In una Oslo inospitale a ogni prima nevicata compaiono cadaveri di donne decapitate e mutilate. Quello che sembra un macabro rituale si ripete a distanza di anni con le stesse modalità, colpendo solitamente madri con figli nati da una relazione extraconiugale e utilizzando un innocuo pupazzo di neve come “spia” per segnalare le case delle vittime designate. Proprio con uno snowman disegnato, il serial killer si firma su un bigliettino fatto recapitare al tormentato commissario Harry Hole (Michael Fassbender), solitario e alcolizzato, con problemi relazionali nel privato e sul lavoro. Sarà lui, con l’aiuto dell’agente Katrine Bratt (Rebecca Ferguson) a individuare il fil rouge che unisce i casi di diverse donne scomparse nell’arco di vent’anni e del suicidio sospetto del poliziotto Gert Rafto (Val Kilmer), sulle tracce dell’assassino anni prima. Nel corso delle indagini Hole dovrà anche fare i conti con personaggi ambigui e questioni personali irrisolte.

Dopo l’horror “Lasciami entrare” e la spy story all stars de “La talpa”, terza trasposizione cinematografica di un romanzo per Tomas Alfredson (originariamente pensata per Martin Scorsese, poi diventato produttore esecutivo del film) e nuova collaborazione con lo sceneggiatore Peter Straughan che, insieme all’iraniano Hossein Amini, adatta una delle indagini della serie culto del norvegese Jo Nesbø. L’ambientazione naturale della vicenda (Oslo, Bergen, Drammen) facilita regia e sceneggiatura nell’impresa di ricreare un’atmosfera algida, quasi imperturbabile, scossa solo dall’efferatezza degli omicidi che Alfredson non disdegna di mostrare aggiungendo tocchi splatter alla vicenda, e che colorano –letteralmente- una scena candida e ovattata. Gli stessi personaggi vivono in un costante ‘non detto’ in cui (quasi) niente è come sembra, interiorizzando emozioni e omettendo reazioni, in un sistema di relazioni in cui la felicità sembra poter solo appartenere al passato. Così Michael Fassbender, non nuovo a incarnare personaggi sofferti, con un’interpretazione trattenuta presta il volto a un poliziotto perdente e problematico, desideroso di dar sfogo a un sincero senso paterno ma ostacolato – per sua stessa ammissione – dall’insicurezza, dall’egoismo e dalle dipendenze.
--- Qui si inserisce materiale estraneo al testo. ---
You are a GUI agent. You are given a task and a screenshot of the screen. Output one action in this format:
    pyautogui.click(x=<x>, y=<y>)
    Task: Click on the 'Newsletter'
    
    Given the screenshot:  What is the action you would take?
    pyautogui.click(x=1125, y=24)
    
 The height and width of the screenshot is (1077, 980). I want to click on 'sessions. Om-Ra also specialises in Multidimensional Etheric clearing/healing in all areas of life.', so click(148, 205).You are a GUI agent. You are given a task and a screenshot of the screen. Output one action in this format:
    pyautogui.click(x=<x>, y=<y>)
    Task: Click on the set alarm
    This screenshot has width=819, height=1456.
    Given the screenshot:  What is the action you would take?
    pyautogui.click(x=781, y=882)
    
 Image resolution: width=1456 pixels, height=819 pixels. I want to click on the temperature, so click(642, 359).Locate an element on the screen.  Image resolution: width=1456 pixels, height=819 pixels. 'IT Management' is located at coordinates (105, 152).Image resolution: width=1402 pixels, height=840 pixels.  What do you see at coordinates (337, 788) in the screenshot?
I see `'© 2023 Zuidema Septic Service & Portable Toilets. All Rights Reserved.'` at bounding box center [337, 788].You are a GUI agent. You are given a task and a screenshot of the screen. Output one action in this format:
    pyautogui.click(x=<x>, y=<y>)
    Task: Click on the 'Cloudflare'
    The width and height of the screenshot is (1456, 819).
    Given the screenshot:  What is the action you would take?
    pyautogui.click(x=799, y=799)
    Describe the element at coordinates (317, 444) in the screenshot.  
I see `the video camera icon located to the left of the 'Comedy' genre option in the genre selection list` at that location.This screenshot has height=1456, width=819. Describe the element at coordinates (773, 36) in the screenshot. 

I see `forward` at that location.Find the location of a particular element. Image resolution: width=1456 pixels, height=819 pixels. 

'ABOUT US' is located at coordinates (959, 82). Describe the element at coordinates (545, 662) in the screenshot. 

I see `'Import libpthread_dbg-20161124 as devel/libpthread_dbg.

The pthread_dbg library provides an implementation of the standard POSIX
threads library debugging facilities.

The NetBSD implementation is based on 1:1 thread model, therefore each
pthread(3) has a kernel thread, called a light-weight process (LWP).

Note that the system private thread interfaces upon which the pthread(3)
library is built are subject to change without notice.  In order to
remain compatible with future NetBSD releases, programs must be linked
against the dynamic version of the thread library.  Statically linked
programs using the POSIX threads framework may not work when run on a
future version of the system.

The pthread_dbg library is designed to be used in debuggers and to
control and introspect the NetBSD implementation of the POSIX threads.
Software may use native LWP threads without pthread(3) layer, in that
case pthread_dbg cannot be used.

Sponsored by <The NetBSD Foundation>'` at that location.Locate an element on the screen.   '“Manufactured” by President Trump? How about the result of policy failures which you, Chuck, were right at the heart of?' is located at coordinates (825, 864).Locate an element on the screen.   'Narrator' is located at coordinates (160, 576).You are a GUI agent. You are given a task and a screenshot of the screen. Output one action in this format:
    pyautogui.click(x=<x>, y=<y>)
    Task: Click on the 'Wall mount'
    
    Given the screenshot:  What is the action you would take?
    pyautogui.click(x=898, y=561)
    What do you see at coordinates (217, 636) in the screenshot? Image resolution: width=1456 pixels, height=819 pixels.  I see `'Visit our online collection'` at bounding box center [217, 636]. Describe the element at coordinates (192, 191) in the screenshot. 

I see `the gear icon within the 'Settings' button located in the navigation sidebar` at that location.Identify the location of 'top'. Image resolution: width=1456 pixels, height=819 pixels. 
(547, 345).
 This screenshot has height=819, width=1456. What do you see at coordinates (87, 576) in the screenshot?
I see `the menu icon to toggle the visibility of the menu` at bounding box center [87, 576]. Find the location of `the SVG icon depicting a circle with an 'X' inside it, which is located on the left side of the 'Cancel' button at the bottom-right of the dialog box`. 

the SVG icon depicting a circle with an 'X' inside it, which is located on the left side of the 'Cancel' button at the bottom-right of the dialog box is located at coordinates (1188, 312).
Sotto la “coltre” del thriller, ne “L’uomo di neve” si nasconde sottotraccia un film sulla paternità, la maternità e, più in generale, sui rapporti e sul senso della famiglia: quello distorto che abita la mente disturbata di un serial killer, quello in cerca di vendetta di un’orfana, quello inespresso o inesprimibile di chi vorrebbe ma fatica a superare i propri limiti.

Il film, che non segue – volutamente – la storia del libro ma le dà un taglio differente, si trova così a percorrere più strade contemporaneamente, procedendo sulla corsia, chiaramente preferenziale, del thriller ma inframmezzando la suspense con personaggi- meteora (si veda uno sprecato J.K. Simmons) che, appartenenti all’impalcatura narrativa del libro, non trovano una piena ragion d’essere in quella della pellicola se non fungere da specchietti per le allodole. Così anche le incursioni nel privato del commissario e della collega Brett, per quanto irrinunciabili allo svolgimento della vicenda, sembrano non integrarsi completamente nella tessitura de “L’uomo di neve”, finendo per far risultare mal calibrati anche i momenti thriller nella struttura, di per sé limitata, della trasposizione cinematografica.

Alla luce di ciò, appare allora piuttosto calzante la battuta che Hole/Fassbender rivolge all’agente Brett/Ferguson in un momento di particolare tensione in cui, sull’onda dell’emozione, la giovane collega crede di aver risolto il caso chiudendo i conti col proprio passato:

“Non puoi pretendere che tutti i pezzi vadano sempre al loro posto”.